1976 marked the beginning of VHS. Then followed DVD, BluRay and on to streaming. The Criterion Channel. More and more accessible content. More cinema in amongst it.

But could I ever learn as much as I did from those years of dedicated filmgoing around London? From barely catching a breath between one glory and another?

With so much amazing new work, I think I can. The pace of discovery may be less frenetic these days but cinema never ceases to reveal its possibilities.
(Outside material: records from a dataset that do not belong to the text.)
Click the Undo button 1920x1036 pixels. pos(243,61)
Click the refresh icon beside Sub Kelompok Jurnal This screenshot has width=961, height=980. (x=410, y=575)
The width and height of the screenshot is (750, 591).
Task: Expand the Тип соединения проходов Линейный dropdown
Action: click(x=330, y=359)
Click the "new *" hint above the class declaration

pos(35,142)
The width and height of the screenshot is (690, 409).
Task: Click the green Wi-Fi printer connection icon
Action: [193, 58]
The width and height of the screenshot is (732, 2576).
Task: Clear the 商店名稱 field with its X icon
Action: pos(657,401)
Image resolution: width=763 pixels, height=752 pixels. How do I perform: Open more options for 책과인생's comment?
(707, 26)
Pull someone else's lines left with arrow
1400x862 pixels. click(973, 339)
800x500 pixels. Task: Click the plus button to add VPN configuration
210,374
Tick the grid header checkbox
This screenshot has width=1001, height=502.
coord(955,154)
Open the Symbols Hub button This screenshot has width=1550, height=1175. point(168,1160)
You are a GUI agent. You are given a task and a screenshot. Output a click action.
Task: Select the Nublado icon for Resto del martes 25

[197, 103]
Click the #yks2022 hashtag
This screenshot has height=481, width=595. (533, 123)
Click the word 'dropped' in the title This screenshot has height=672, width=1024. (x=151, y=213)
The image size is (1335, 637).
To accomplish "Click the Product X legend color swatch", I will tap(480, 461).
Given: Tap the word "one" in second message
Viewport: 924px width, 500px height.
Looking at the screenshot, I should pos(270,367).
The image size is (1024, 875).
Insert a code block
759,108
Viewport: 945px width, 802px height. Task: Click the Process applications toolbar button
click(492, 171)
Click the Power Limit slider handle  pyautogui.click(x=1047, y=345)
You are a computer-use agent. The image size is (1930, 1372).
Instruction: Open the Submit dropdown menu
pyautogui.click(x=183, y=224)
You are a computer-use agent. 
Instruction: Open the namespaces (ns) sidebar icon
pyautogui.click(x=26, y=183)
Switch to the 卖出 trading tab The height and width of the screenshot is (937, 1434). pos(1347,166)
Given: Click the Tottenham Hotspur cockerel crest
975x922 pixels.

There for each new generation, it’s the gift that keeps on giving — for as long as we have it.

Returning to Robert Downey Jr., I saw Oppenheimer three times after seeing that interview, and there he was, commanding the screen, scene after scene, working with cast, camera, and director and revealing the depths and dimensions of a distinctly reprehensible but all too human character with his unflinching craft...

We may disagree or not on fathers and Fantasia, I reflected, on one movie or another, we may come from very different social and cultural backgrounds, privileged or not, from different countries even, but what film can teach us, whatever our taste and sensibility, is our commonality.

All of which is to say that my self-education in cinema hasn’t only taught me about cinema, it’s taught me about us.